The axed plan requires users (18 years and over) who are worried of potential nude photo leaks to privately upload them to the platform themselves. If someone tries to post a duplicate of that image on Facebook, Messenger or Instagram, it’ll be recognised and stopped.

It works by creating and storing the unique digital signatures of the uploaded data and using it to identify copies of images from making it onto the platform.

While we can all agree that revenge porn needs to perish, this particular approach has officials worried that the nude photos could end up in the hands of third parties.
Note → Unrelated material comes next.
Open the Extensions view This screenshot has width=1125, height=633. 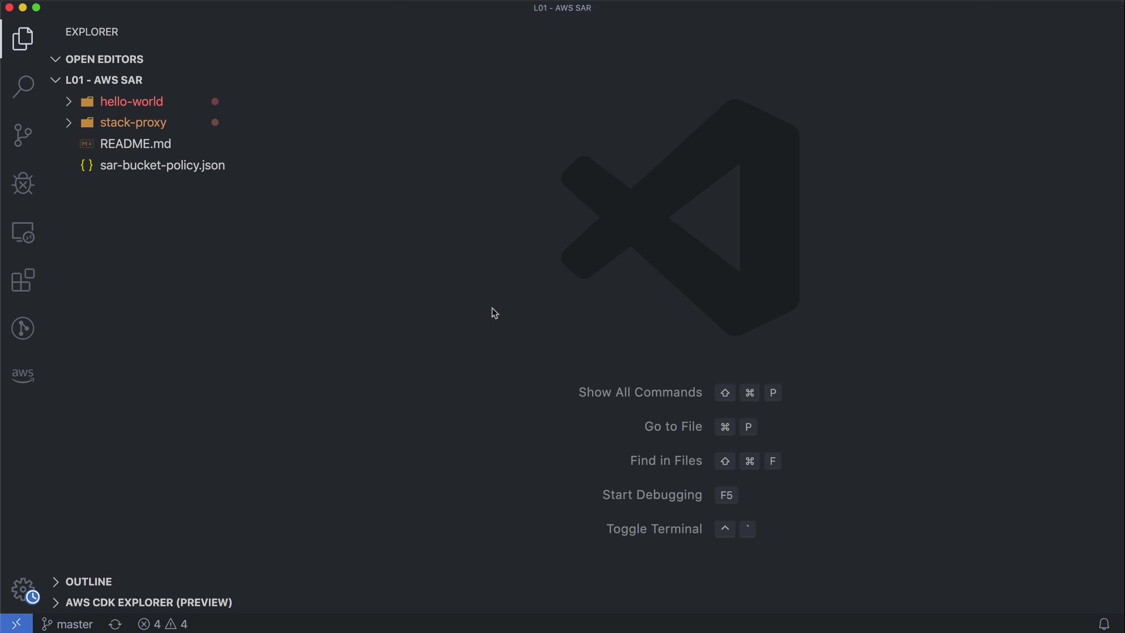(x=23, y=280)
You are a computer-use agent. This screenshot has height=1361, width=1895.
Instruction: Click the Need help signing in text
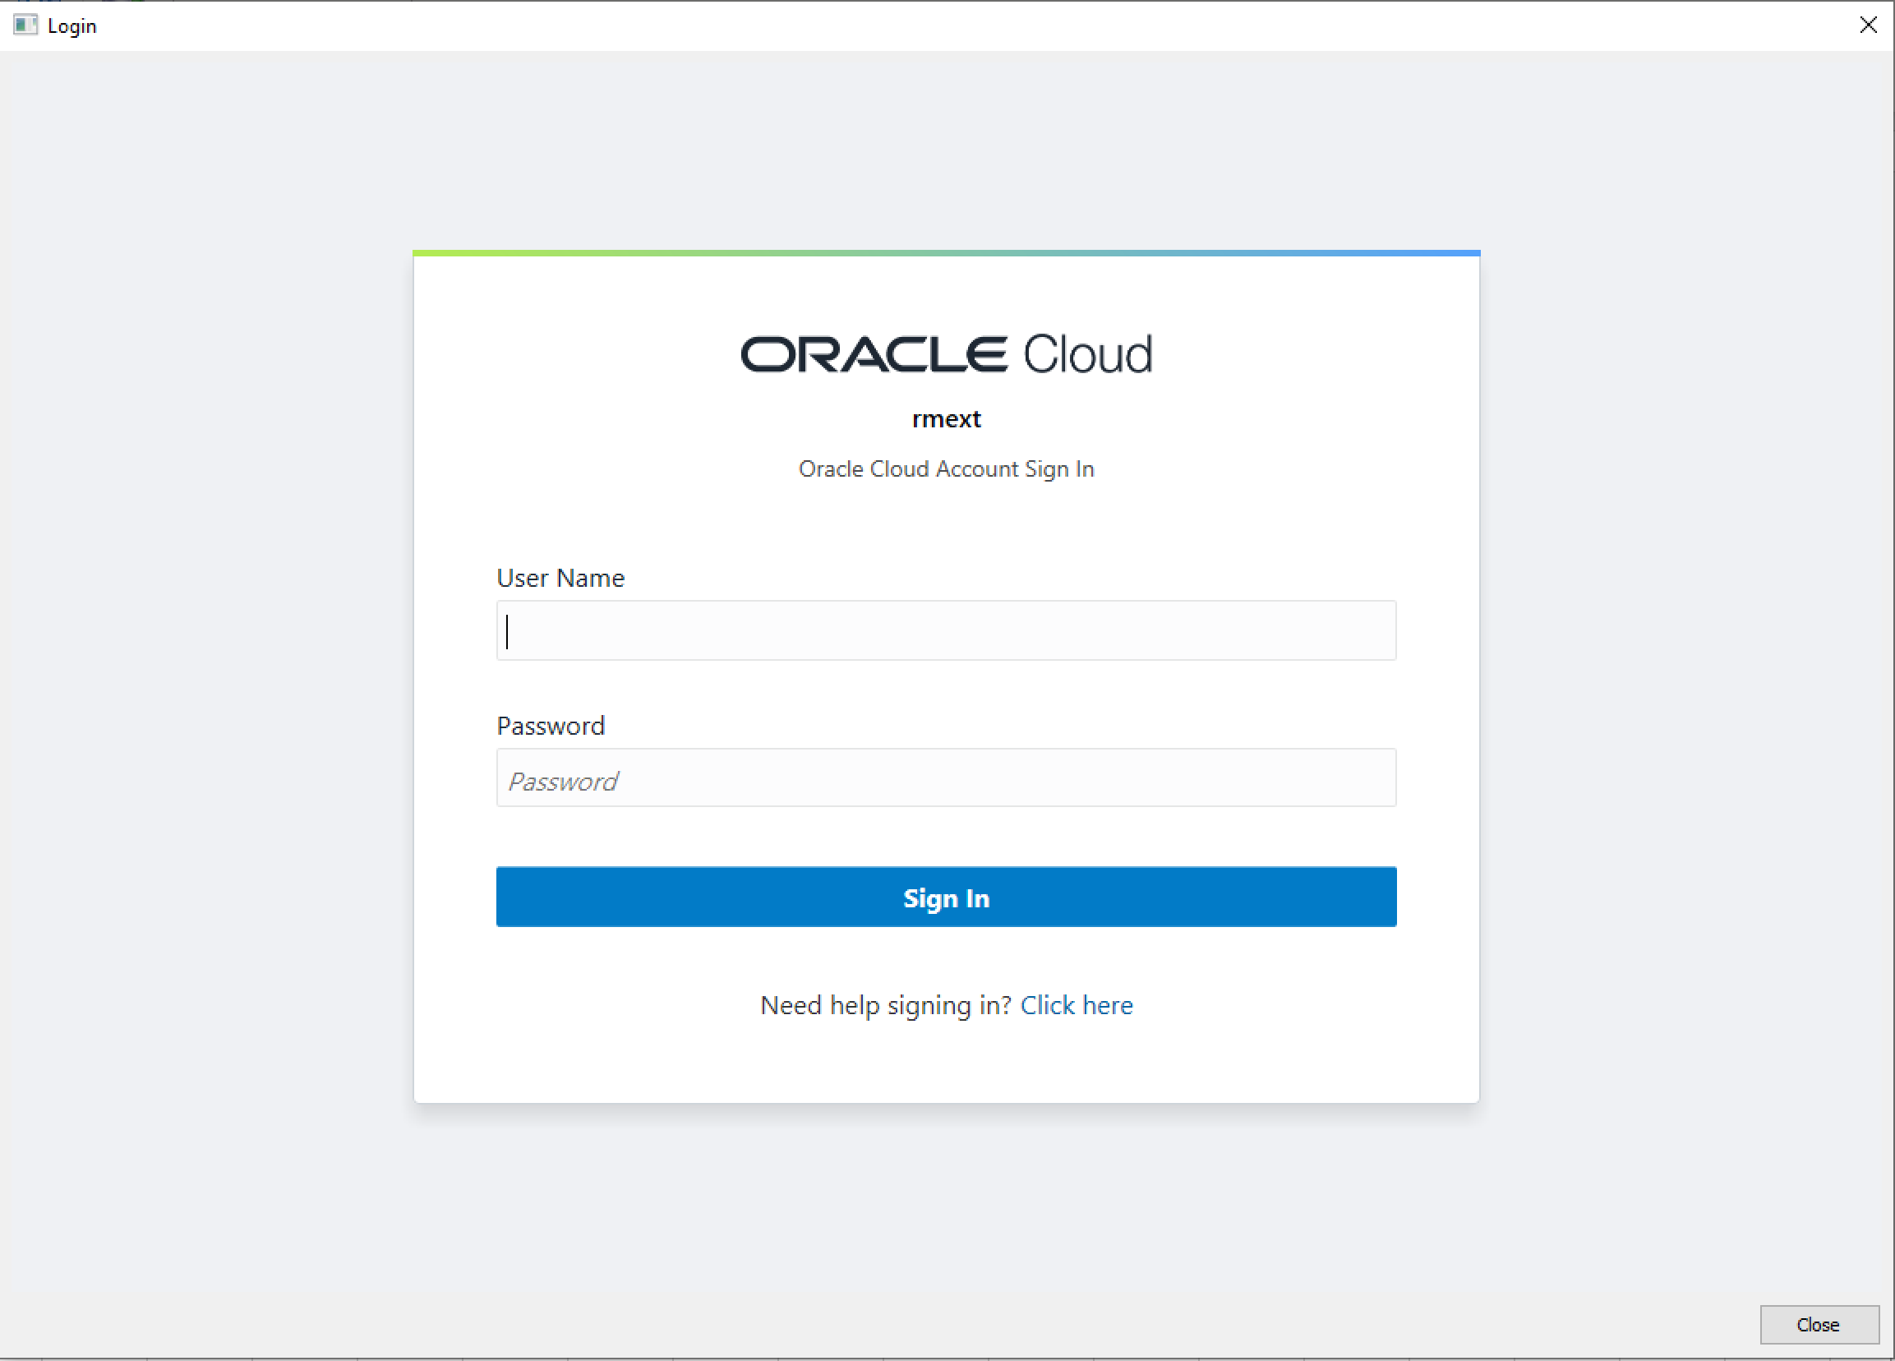coord(886,1005)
Given this has already happened with the personal data of more than 300,000 Australian users, I would agree the concern is warranted.

“Facebook received some feedback about the proposed pilot, which we understand they are considering before going live,” a spokeswoman told The Australian. “We’ve already had some people express interest in participating in the voluntary pilot once it goes live.”

A pilot of the system will still go ahead in the US, Canada, and the UK which, if successful, could still see the feature go live here in Australia.

The tactic really comes down to the amount of trust we can put in Facebook and at the moment, there’s not much of that going around. If people are going to be uploading their own nudes in the hopes of preventing them from going public, they need to be certain that the platform is secure, which it absolutely cannot guarantee.

All eyes will be on the pilots going ahead to determine whether this is actually a viable way to tackle a serious problem.